Thermal efficiency is upfront expensive (and not sexy).
And that’s not even touching transportation issues.
It’s going to take everything we’ve got, and more sacrifices and compromises than any of us would like.
We are headed past 350, people. NO option is off the table.
This doesn’t look all that different then the ski hill clear cuts up and down the state. 60 megawatts or so worth of turbines pumping out energy for a few decades sounds all right and when the economics of new energy makes them obsolete, we can take them down, naturalize the environment to the best of our ability and move on. Mother nature will heal these wounds.
I actually grew up at the foot of that mountain on the Lowell side. Black bear, Deer, Moose occasional mountain lion. Yes they are around and in that area. I have heard them and seen their tracks. I have never seen a Bobcat up there and I used to hunt up on that mountain. As for the rocky ledges and cliffs they are on the southern end toward Eden. There are only a couple small outcrops here and there. Though I never really went down on the Irasburg / Albany side. I guess we need to close down Jay peak, Stowe, Killington and ect. then because they have disrupted entire mountain sides not just the tops huh.
If industrial wind power does not substantially reduce CO2, the stated purpose of the whole endeavor, then rationally, one concerned about enviromental destruction cannot support it.
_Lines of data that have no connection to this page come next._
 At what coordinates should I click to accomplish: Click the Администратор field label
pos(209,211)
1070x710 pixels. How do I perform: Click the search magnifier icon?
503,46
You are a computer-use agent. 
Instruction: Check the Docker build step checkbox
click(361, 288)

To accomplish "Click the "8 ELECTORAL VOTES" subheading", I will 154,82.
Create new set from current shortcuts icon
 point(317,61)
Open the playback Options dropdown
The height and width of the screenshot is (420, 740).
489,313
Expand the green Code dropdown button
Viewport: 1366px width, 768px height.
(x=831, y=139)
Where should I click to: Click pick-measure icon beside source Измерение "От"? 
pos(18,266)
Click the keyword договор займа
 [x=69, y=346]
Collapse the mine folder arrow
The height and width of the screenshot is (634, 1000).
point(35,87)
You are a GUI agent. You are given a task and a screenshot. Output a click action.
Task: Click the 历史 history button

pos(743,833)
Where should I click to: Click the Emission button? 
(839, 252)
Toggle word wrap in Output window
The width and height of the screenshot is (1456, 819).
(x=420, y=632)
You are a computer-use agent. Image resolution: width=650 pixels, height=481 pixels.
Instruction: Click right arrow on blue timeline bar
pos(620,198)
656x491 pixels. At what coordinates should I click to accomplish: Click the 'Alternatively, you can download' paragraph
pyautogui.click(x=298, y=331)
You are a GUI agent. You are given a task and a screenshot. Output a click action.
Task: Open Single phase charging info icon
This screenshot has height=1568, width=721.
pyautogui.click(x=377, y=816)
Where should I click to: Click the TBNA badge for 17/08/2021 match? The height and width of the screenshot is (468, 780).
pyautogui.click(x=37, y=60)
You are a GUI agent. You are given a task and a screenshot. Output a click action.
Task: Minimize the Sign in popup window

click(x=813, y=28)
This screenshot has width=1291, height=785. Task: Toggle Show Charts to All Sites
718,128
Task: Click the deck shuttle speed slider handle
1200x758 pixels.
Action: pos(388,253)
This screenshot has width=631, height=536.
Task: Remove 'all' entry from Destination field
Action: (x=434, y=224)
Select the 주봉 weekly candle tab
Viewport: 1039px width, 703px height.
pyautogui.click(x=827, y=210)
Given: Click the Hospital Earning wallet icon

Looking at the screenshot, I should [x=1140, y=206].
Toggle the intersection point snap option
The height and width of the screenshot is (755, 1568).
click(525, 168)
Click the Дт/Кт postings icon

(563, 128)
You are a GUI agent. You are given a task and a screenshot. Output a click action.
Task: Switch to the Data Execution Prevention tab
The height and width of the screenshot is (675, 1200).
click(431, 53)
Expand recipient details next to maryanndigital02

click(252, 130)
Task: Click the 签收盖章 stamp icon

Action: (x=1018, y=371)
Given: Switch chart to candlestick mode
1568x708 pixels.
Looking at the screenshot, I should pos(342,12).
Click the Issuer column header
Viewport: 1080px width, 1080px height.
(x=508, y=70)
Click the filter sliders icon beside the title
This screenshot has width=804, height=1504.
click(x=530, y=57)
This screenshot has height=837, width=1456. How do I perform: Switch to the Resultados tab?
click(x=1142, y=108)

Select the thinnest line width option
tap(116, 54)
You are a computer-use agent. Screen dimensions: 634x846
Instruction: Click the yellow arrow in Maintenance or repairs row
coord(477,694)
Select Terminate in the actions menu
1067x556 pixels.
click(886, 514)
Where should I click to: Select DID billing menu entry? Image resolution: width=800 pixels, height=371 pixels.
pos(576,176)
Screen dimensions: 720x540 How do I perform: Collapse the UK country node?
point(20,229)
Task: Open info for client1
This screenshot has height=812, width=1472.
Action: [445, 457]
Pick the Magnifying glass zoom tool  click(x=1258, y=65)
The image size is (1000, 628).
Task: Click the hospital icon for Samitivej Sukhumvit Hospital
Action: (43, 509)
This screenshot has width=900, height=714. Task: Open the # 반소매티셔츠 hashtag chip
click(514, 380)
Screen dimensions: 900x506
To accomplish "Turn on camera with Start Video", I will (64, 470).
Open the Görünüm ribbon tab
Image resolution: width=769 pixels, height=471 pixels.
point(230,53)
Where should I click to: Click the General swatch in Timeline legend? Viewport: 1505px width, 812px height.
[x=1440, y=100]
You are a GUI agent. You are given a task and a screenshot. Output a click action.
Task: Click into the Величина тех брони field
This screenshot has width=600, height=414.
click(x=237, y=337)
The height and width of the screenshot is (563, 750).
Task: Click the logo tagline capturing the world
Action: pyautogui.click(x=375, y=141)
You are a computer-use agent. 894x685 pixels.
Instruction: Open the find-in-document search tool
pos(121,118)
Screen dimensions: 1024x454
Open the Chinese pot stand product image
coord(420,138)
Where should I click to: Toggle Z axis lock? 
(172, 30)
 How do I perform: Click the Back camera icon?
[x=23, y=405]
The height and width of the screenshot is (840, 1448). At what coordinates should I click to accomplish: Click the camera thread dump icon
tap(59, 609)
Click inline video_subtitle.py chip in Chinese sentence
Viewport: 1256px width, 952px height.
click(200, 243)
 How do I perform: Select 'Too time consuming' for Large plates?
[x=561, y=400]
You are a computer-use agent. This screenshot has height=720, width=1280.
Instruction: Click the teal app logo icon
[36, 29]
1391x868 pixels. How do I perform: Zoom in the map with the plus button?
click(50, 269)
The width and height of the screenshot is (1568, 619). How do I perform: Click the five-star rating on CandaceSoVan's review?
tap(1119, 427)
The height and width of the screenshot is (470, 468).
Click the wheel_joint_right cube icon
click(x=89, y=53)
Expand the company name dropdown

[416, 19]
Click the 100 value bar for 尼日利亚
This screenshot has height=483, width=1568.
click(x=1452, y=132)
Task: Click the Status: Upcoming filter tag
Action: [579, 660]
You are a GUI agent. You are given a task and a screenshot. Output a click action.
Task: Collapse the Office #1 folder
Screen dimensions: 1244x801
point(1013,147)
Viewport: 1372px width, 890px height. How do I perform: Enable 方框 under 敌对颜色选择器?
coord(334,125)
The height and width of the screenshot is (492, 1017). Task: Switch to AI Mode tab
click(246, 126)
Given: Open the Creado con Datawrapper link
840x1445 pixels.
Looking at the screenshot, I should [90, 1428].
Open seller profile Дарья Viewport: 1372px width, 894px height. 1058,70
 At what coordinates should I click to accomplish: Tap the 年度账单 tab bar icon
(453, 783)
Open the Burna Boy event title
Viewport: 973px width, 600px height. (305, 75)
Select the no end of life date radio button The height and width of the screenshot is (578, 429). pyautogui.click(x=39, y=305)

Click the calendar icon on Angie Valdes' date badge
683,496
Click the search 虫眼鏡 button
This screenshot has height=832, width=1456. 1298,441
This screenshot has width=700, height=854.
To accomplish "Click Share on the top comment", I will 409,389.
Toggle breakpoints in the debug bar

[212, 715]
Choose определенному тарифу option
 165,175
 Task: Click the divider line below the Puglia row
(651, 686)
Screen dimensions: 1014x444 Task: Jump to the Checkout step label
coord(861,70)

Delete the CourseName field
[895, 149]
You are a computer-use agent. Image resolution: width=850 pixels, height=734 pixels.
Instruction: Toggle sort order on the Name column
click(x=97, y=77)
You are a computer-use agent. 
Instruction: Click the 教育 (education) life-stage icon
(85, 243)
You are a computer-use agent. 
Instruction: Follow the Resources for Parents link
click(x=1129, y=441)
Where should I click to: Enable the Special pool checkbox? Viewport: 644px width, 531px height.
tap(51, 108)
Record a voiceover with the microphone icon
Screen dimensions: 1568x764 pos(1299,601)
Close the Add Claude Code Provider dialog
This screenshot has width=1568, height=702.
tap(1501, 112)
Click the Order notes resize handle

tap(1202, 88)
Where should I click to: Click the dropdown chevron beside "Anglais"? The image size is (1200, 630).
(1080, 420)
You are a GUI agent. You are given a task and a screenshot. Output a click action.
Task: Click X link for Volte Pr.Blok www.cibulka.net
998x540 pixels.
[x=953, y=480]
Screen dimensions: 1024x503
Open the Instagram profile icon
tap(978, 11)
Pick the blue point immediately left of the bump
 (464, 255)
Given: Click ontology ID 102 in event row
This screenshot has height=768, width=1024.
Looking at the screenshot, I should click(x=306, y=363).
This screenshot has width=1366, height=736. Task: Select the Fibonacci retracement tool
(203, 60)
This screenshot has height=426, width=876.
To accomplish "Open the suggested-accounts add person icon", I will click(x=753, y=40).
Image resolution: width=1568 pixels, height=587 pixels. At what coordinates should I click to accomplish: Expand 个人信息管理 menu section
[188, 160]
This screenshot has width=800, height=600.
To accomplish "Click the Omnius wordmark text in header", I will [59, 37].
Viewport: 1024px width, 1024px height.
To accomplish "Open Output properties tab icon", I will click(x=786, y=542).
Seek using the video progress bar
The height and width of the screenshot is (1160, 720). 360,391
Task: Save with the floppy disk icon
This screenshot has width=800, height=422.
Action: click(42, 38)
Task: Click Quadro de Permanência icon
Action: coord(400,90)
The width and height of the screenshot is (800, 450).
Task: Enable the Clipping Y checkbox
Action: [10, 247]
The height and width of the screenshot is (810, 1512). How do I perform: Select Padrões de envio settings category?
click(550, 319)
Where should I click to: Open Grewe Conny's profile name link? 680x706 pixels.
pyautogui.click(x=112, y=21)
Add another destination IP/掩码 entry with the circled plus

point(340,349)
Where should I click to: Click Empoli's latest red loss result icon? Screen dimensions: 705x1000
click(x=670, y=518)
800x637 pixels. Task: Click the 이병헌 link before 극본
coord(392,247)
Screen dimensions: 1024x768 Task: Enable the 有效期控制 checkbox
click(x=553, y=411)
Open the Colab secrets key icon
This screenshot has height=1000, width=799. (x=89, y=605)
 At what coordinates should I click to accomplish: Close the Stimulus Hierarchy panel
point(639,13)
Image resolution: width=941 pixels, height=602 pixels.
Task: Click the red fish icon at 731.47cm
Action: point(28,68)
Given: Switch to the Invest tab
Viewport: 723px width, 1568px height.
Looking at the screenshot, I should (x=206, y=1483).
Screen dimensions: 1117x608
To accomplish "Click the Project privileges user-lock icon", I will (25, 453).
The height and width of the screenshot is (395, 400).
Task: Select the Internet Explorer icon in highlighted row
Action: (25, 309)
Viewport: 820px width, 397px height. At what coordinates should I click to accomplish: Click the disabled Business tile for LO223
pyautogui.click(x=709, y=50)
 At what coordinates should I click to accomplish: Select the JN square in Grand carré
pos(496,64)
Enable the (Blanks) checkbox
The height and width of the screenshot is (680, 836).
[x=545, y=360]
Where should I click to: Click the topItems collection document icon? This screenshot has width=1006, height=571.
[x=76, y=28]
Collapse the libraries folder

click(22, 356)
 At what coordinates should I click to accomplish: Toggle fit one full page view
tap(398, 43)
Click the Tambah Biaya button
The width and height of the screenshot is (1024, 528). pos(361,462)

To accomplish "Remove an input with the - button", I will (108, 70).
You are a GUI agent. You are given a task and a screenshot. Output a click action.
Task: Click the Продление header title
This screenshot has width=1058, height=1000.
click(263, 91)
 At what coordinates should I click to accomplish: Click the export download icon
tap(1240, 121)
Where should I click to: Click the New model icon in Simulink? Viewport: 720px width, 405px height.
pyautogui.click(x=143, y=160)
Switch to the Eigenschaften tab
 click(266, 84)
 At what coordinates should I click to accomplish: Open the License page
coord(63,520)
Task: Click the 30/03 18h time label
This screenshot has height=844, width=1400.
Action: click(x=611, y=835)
It requires 60 acres of land per megawatt, according to the wind industry, and this amounts to vast energy sprawl and habitat destruction. All for what? A piddle of unreliable electricity, that piggybacks on conventional sources, which must be kept online at all times. Wind will not replace coal or nuclear, and will not even come close. A better approach would be for policy makers to suggest temperature settings and other conservation measures. A national drive to reduce energy usage is a better approach, but probably won’t happen in our “growth” oriented economy. So we come up with these crazy schemes to not face the realities of the need for lifestyle changes.